Reputation: 797
When running the following code (which just prints out file names):
print filename
It throws the following error:
File "myscript.py", line 78, in __listfilenames
print filename
UnicodeDecodeError: 'ascii' codec can't decode byte 0xc3 in position 13: ordinal not in range(128)
So to fix this, I tried changing print filename
to print filename.encode('utf-8')
which didn't fix the problem.
The script only fails when trying read a filename such as Coé.jpg
.
Any ideas how I can modify filename
so the script continues to work when it comes acorss a special character?
NB. I'm a python noob
Upvotes: 1
Views: 1591
Reputation: 1124848
filename
is already encoded. It is already a byte string and doesn't need encoding again.
But since you asked it to be encoded, Python first has to decode it for you, and it can only do that with the default ASCII encoding. That implicit decoding fails:
>>> 'Coé.jpg'
'Co\xc3\xa9.jpg'
>>> 'Coé.jpg'.decode('utf8')
u'Co\xe9.jpg'
>>> 'Coé.jpg'.decode('utf8').encode('utf8')
'Co\xc3\xa9.jpg'
>>> 'Coé.jpg'.encode('utf8')
Traceback (most recent call last):
File "<stdin>", line 1, in <module>
UnicodeDecodeError: 'ascii' codec can't decode byte 0xc3 in position 2: ordinal not in range(128)
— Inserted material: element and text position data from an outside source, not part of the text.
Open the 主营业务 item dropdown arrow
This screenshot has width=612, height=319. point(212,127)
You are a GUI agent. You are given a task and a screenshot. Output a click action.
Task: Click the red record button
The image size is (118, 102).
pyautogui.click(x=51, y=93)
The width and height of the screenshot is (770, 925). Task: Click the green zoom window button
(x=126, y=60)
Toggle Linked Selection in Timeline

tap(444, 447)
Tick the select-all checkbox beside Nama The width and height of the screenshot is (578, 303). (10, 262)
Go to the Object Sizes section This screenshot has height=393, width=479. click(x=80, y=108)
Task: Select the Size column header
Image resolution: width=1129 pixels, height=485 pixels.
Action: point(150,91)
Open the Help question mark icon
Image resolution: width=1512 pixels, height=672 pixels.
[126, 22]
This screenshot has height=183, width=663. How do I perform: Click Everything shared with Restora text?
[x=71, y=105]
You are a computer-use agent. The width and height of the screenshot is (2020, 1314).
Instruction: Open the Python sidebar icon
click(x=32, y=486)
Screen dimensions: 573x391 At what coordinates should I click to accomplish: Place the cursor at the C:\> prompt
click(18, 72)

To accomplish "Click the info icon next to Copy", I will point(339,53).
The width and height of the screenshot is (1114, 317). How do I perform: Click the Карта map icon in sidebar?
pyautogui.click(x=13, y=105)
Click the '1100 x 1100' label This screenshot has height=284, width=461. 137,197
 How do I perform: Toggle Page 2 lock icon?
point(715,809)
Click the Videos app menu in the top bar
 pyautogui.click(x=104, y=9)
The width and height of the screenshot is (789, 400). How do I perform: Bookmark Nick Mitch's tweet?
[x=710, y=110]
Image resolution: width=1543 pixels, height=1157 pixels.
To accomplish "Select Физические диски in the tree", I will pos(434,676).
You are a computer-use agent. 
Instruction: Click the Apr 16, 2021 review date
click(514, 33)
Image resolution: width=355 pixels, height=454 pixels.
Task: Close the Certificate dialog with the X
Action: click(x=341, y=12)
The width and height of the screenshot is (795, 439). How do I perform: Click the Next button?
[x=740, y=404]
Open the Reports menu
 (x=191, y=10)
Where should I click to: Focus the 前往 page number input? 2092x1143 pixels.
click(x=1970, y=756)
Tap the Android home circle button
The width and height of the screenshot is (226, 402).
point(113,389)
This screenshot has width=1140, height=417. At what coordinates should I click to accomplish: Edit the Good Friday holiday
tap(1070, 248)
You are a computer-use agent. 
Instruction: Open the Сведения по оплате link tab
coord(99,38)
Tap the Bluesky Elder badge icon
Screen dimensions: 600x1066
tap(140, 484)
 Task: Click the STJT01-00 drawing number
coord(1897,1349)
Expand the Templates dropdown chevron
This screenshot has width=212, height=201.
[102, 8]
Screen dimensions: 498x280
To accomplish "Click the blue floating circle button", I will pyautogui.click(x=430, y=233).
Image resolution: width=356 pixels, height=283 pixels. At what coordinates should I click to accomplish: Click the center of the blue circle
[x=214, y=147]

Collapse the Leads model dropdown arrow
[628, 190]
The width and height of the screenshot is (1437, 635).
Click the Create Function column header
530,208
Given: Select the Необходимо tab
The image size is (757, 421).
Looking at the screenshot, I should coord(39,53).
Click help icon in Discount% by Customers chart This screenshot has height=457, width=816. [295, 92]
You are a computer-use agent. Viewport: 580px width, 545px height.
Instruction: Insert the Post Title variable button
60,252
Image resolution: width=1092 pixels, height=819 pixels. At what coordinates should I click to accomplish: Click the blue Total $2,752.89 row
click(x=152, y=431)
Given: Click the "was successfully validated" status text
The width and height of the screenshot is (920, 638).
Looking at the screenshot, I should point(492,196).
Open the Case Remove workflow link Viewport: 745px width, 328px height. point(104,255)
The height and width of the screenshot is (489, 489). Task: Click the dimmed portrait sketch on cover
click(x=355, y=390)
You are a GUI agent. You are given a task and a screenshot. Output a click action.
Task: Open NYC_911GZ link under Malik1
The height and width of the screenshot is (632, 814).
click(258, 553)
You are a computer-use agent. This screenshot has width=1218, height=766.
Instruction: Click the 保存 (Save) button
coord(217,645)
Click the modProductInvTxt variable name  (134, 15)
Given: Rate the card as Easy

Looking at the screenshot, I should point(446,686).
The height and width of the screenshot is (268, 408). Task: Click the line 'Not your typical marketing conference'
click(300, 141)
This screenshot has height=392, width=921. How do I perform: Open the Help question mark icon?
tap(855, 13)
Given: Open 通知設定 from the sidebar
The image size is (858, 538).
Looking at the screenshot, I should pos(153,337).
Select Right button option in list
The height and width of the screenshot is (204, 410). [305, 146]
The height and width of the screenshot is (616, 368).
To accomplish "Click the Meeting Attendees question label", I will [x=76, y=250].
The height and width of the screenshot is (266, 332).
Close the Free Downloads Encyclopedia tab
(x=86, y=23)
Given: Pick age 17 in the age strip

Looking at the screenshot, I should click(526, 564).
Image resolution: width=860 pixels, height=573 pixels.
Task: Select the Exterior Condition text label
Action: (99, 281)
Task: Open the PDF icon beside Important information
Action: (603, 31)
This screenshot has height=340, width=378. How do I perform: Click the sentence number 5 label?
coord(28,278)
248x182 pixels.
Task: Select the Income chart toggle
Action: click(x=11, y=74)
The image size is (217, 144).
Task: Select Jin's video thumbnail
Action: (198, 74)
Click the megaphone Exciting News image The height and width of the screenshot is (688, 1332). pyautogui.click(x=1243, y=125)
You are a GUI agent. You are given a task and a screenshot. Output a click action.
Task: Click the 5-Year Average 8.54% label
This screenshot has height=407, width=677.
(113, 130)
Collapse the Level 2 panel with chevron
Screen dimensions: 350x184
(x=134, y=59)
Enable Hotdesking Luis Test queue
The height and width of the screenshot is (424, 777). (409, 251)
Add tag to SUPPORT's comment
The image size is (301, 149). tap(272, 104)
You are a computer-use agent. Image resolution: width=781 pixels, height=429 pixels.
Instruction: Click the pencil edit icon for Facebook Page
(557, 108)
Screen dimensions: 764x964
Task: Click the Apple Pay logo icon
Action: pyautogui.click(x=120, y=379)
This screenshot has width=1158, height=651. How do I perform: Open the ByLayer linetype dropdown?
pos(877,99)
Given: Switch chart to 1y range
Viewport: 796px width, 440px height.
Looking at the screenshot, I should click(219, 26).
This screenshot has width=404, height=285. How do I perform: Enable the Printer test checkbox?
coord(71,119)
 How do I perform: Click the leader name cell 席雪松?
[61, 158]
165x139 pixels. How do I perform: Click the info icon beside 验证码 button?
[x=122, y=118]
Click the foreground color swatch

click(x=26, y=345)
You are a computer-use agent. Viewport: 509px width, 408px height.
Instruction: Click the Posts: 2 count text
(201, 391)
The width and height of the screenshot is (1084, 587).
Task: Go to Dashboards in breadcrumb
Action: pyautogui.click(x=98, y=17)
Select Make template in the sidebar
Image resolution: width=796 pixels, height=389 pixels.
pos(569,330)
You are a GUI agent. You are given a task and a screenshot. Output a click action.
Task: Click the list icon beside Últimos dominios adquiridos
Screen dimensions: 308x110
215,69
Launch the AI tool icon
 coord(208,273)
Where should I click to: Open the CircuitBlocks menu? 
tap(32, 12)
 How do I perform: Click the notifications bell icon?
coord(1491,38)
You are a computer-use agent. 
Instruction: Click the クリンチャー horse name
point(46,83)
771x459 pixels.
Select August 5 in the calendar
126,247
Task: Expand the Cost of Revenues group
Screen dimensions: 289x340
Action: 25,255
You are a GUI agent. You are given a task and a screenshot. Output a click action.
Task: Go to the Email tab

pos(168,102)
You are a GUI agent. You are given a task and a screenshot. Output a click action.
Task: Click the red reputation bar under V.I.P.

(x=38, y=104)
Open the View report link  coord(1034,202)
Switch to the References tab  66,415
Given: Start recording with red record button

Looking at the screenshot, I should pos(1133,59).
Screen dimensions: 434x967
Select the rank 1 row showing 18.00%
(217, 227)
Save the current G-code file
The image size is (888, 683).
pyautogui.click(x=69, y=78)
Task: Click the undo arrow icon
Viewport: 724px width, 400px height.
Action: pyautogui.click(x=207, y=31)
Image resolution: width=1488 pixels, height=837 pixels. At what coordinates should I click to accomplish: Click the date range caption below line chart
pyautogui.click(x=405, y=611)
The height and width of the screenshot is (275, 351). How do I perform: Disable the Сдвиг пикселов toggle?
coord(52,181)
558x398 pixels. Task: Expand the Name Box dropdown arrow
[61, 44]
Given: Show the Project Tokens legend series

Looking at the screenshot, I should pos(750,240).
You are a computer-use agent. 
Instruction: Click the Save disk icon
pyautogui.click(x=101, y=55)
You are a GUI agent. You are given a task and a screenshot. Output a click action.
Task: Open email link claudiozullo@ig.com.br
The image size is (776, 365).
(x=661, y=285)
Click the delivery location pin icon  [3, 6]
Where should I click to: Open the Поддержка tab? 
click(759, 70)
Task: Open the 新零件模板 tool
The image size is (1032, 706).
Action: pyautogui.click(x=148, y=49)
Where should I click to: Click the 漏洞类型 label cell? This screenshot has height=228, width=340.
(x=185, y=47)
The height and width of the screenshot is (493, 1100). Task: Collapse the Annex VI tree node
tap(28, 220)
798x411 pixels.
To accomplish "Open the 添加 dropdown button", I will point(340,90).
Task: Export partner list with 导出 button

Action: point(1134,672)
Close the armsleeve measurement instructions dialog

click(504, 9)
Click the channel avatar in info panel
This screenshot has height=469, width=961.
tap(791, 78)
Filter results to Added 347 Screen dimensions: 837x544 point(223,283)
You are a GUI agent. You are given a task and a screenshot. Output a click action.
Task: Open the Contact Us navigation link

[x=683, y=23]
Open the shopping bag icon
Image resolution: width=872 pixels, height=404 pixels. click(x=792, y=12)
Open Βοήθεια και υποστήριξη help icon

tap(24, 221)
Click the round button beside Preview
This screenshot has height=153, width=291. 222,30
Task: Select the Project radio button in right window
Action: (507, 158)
If you wanted encoded bytestrings, you don't have to do any encoding at all. Remove the .encode('utf8')
.
You probably need to read up on Python and Unicode. I recommend:
The Absolute Minimum Every Software Developer Absolutely, Positively Must Know About Unicode and Character Sets (No Excuses!) by Joel Spolsky
Pragmatic Unicode by Ned Batchelder
The rule of thumb is: decode as early as you can, encode as late as you can. That means when you receive data, decode to Unicode objects, when you need to pass that information to something else, encode only then. Many APIs can do the decoding and encoding as part of their job; print
will encode to the codec used by the terminal, for example.
Upvotes: 1